## INFORMATION SHOWN
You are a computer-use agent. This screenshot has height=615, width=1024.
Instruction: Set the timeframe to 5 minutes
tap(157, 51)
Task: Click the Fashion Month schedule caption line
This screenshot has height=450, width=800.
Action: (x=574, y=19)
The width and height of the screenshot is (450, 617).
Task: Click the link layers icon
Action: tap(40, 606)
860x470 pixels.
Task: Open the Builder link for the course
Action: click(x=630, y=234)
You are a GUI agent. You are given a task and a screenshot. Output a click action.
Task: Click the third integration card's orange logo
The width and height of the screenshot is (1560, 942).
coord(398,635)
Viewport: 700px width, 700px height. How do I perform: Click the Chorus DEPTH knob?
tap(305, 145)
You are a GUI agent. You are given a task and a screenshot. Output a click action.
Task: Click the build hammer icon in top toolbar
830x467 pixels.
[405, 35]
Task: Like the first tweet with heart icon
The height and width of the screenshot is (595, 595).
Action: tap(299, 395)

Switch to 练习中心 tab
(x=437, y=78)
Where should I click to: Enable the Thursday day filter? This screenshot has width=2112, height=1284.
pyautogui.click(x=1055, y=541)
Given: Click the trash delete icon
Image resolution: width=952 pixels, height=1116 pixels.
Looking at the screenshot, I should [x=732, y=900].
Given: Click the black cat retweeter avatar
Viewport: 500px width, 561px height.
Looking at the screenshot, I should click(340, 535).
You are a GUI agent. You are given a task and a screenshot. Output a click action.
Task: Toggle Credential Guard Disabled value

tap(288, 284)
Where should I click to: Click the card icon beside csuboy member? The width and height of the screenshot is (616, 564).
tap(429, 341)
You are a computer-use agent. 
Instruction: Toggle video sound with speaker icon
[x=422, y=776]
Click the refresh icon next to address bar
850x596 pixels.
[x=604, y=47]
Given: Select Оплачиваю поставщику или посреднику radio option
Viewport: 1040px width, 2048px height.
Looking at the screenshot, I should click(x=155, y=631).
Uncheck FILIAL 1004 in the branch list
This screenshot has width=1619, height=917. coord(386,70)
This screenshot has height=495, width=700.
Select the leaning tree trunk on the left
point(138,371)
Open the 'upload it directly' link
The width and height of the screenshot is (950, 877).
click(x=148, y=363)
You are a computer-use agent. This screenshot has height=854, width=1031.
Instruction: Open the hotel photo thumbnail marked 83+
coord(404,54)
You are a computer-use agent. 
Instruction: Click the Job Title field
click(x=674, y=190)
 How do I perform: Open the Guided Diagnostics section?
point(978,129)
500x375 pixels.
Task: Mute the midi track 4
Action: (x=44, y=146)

## DESCRIPTION OF THE TASK
When you answer, repeat all of the material exactly as given.

## WRITTEN ANSWER
You are a computer-use agent. This screenshot has height=615, width=1024.
Instruction: Set the timeframe to 5 minutes
tap(157, 51)
Task: Click the Fashion Month schedule caption line
This screenshot has height=450, width=800.
Action: (x=574, y=19)
The width and height of the screenshot is (450, 617).
Task: Click the link layers icon
Action: tap(40, 606)
860x470 pixels.
Task: Open the Builder link for the course
Action: click(x=630, y=234)
You are a GUI agent. You are given a task and a screenshot. Output a click action.
Task: Click the third integration card's orange logo
The width and height of the screenshot is (1560, 942).
coord(398,635)
Viewport: 700px width, 700px height. How do I perform: Click the Chorus DEPTH knob?
tap(305, 145)
You are a GUI agent. You are given a task and a screenshot. Output a click action.
Task: Click the build hammer icon in top toolbar
830x467 pixels.
[405, 35]
Task: Like the first tweet with heart icon
The height and width of the screenshot is (595, 595).
Action: tap(299, 395)

Switch to 练习中心 tab
(x=437, y=78)
Where should I click to: Enable the Thursday day filter? This screenshot has width=2112, height=1284.
pyautogui.click(x=1055, y=541)
Given: Click the trash delete icon
Image resolution: width=952 pixels, height=1116 pixels.
Looking at the screenshot, I should [x=732, y=900].
Given: Click the black cat retweeter avatar
Viewport: 500px width, 561px height.
Looking at the screenshot, I should click(340, 535).
You are a GUI agent. You are given a task and a screenshot. Output a click action.
Task: Toggle Credential Guard Disabled value

tap(288, 284)
Where should I click to: Click the card icon beside csuboy member? The width and height of the screenshot is (616, 564).
tap(429, 341)
You are a computer-use agent. 
Instruction: Toggle video sound with speaker icon
[x=422, y=776]
Click the refresh icon next to address bar
850x596 pixels.
[x=604, y=47]
Given: Select Оплачиваю поставщику или посреднику radio option
Viewport: 1040px width, 2048px height.
Looking at the screenshot, I should click(x=155, y=631).
Uncheck FILIAL 1004 in the branch list
This screenshot has width=1619, height=917. coord(386,70)
This screenshot has height=495, width=700.
Select the leaning tree trunk on the left
point(138,371)
Open the 'upload it directly' link
The width and height of the screenshot is (950, 877).
click(x=148, y=363)
You are a computer-use agent. This screenshot has height=854, width=1031.
Instruction: Open the hotel photo thumbnail marked 83+
coord(404,54)
You are a computer-use agent. 
Instruction: Click the Job Title field
click(x=674, y=190)
 How do I perform: Open the Guided Diagnostics section?
point(978,129)
500x375 pixels.
Task: Mute the midi track 4
Action: (x=44, y=146)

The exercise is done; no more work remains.